* Supplied data:
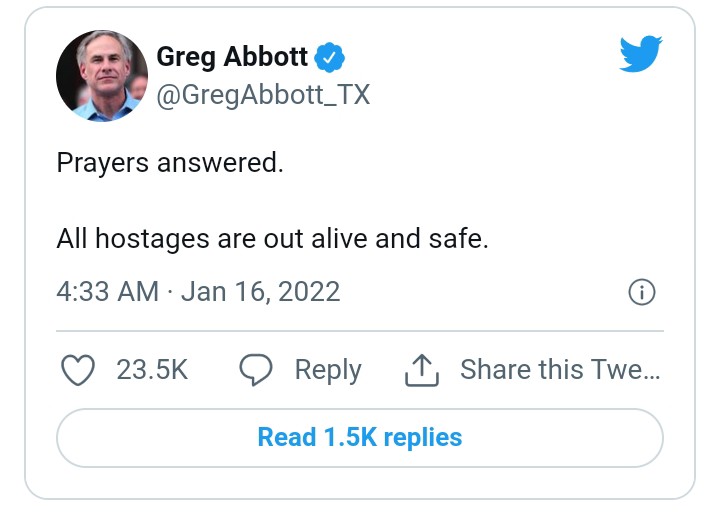Click the 'Prayers answered.' text line

[x=170, y=163]
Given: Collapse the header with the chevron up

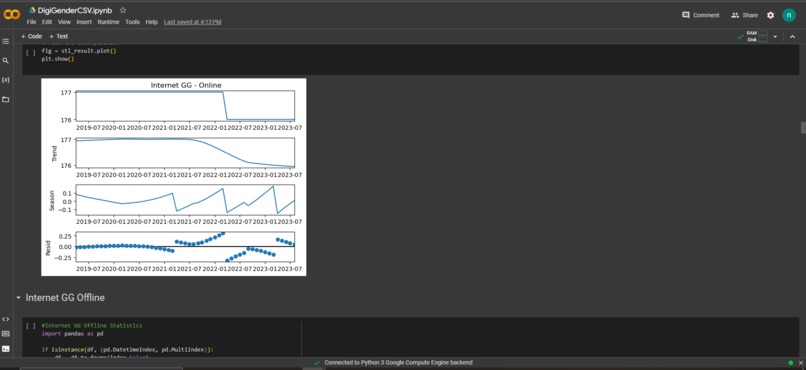Looking at the screenshot, I should click(x=792, y=36).
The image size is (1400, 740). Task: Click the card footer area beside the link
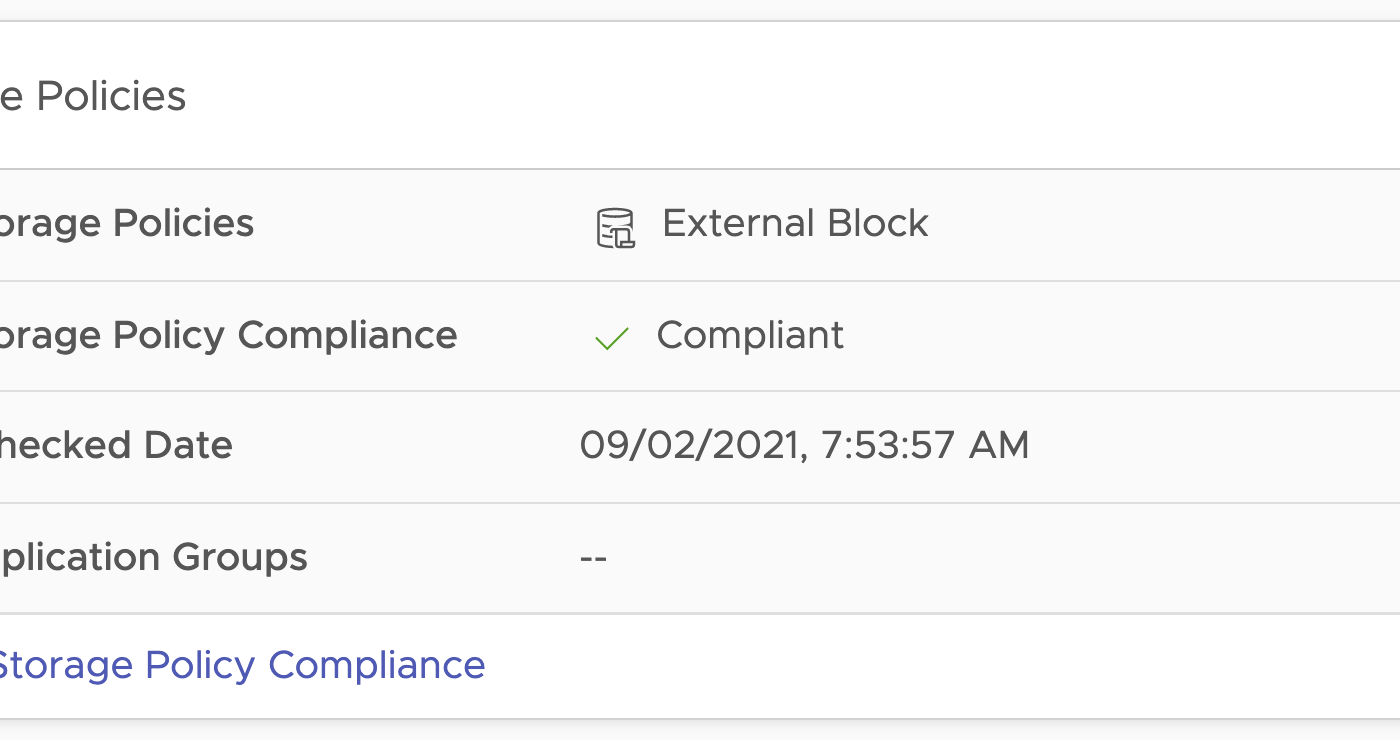tap(900, 665)

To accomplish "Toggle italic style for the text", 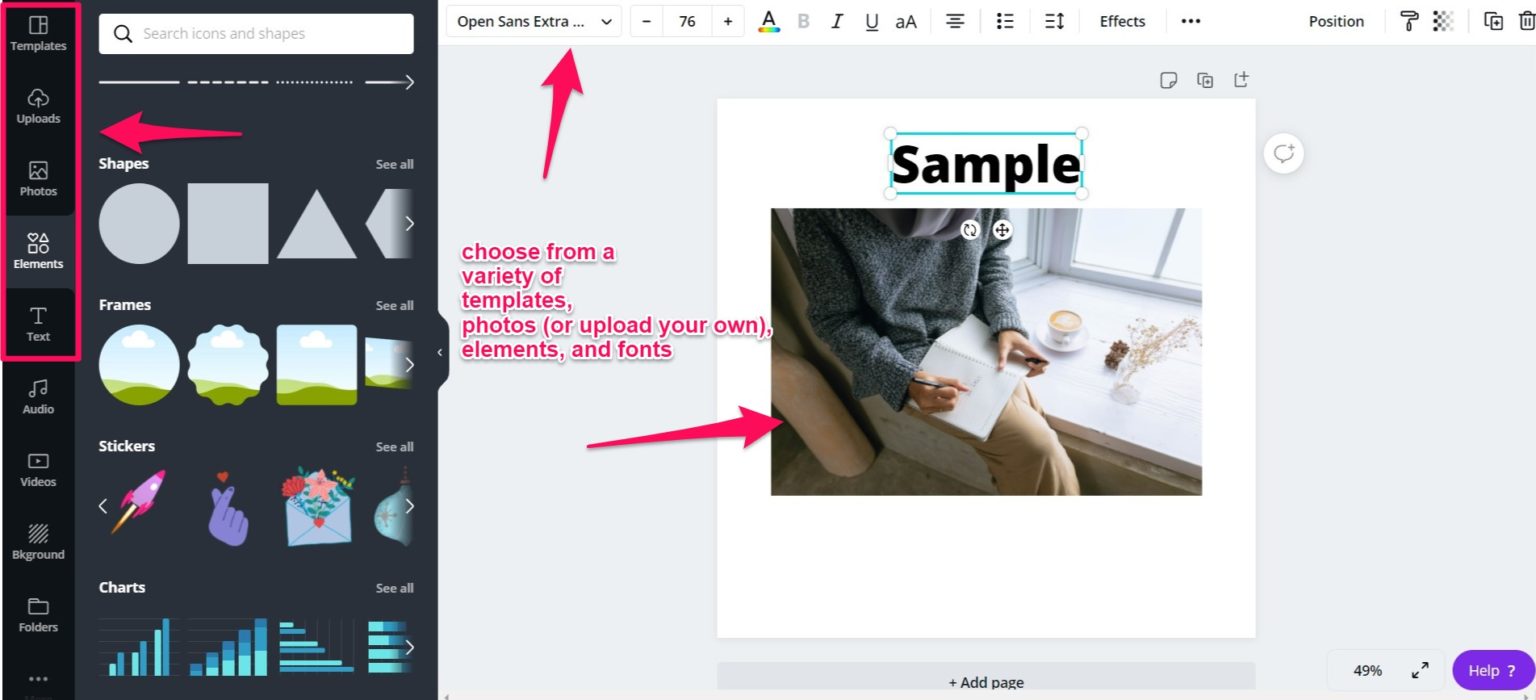I will tap(837, 20).
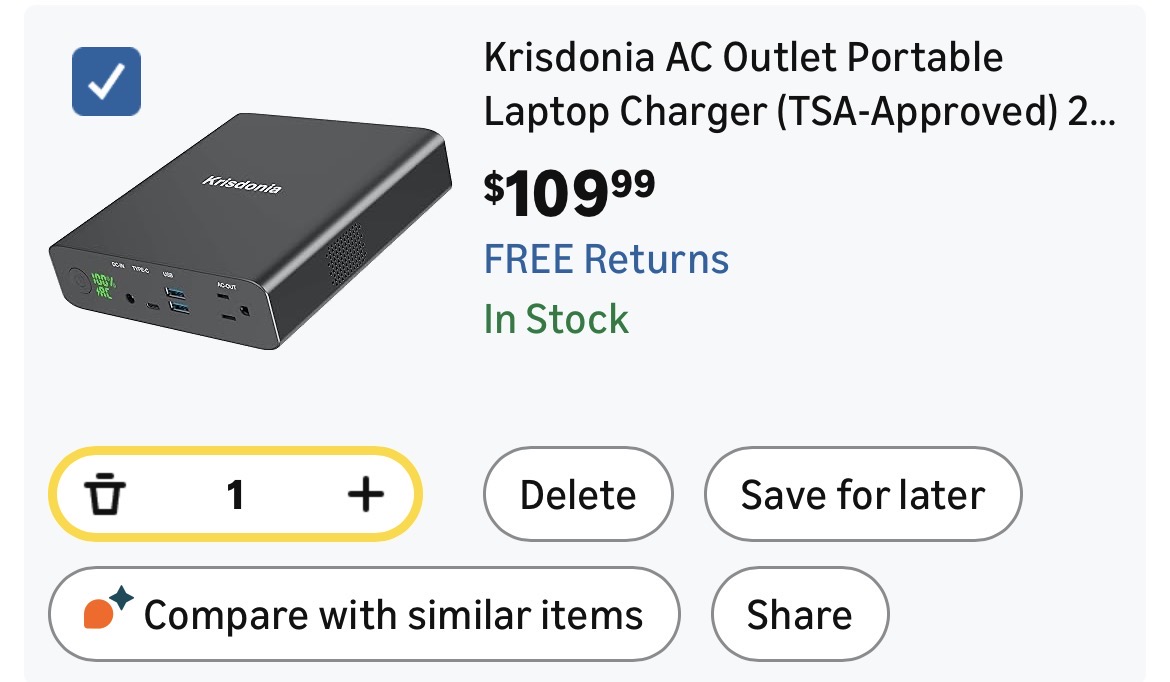Follow the FREE Returns link
This screenshot has width=1170, height=682.
(x=606, y=259)
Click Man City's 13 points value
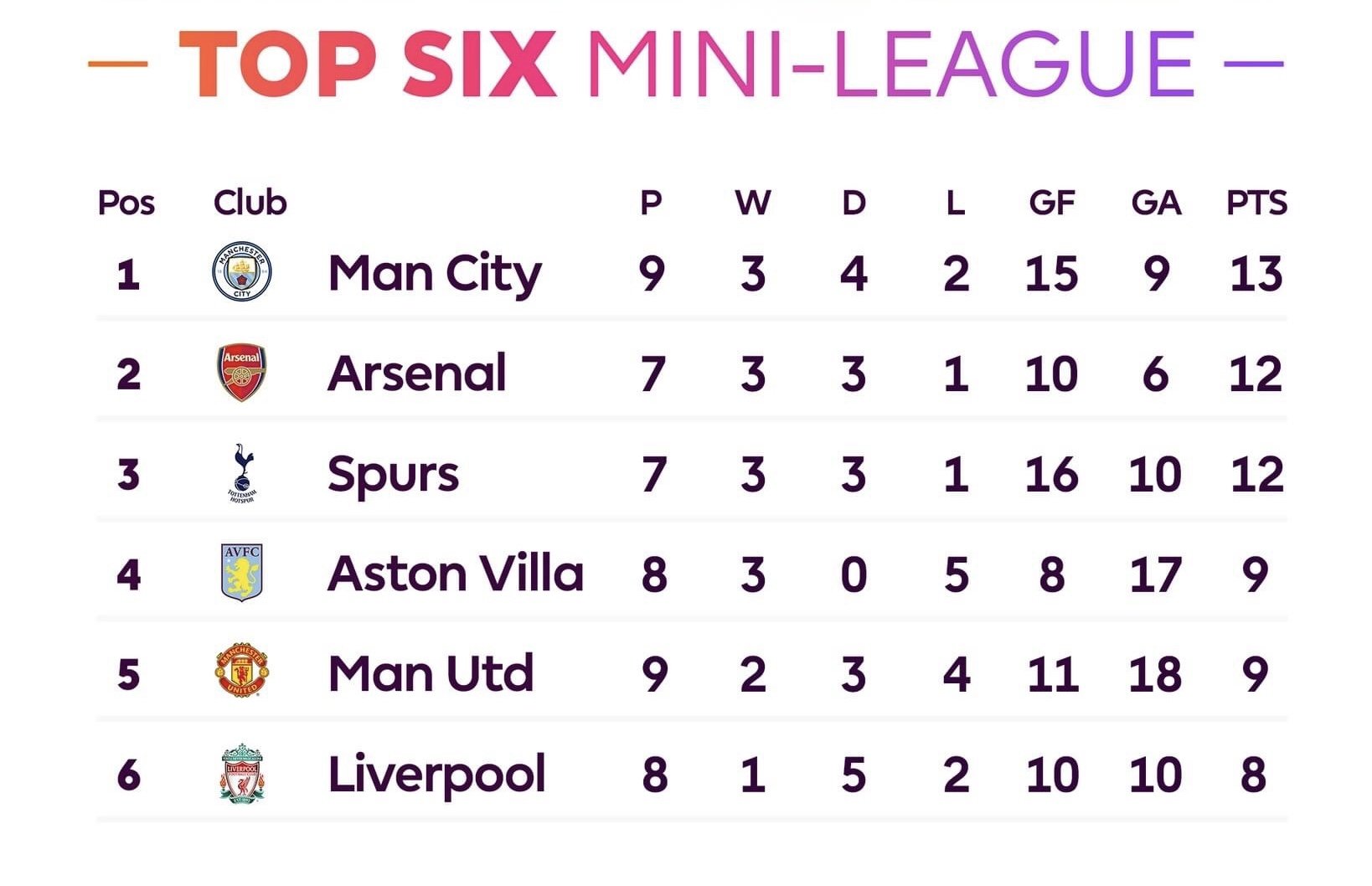 pyautogui.click(x=1256, y=274)
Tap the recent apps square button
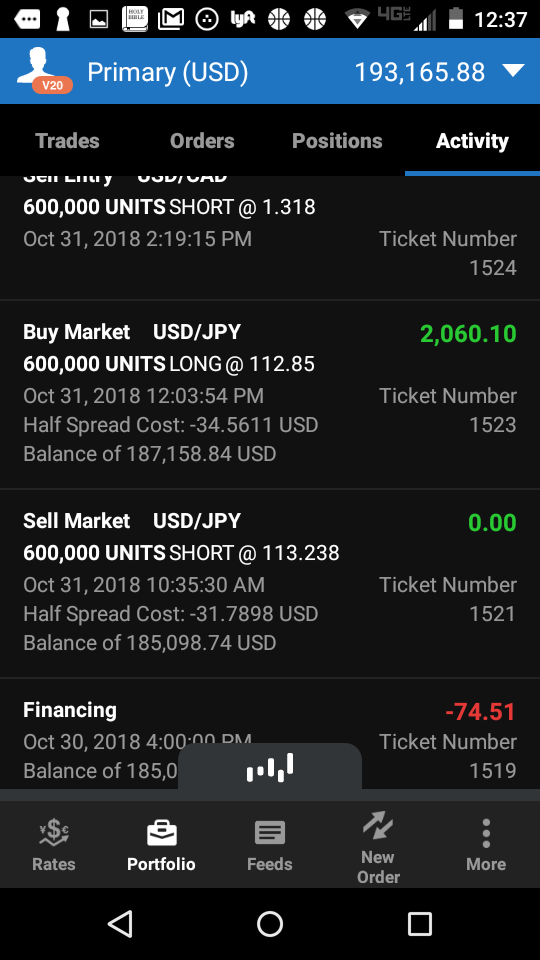Image resolution: width=540 pixels, height=960 pixels. [420, 923]
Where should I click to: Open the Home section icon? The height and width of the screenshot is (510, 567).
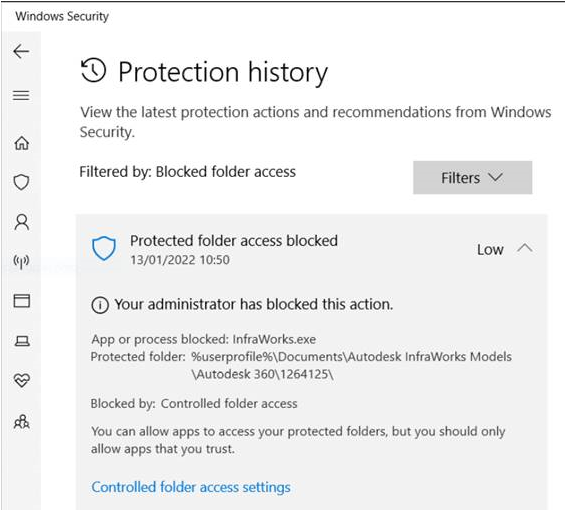coord(22,143)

* Problem description: In the records above, find the line containing "Where should I", then write out exactly that line and every later one through the last, omitting pictures.

* Solution:
Where should I click to: Open the Home section icon? The height and width of the screenshot is (510, 567).
coord(22,143)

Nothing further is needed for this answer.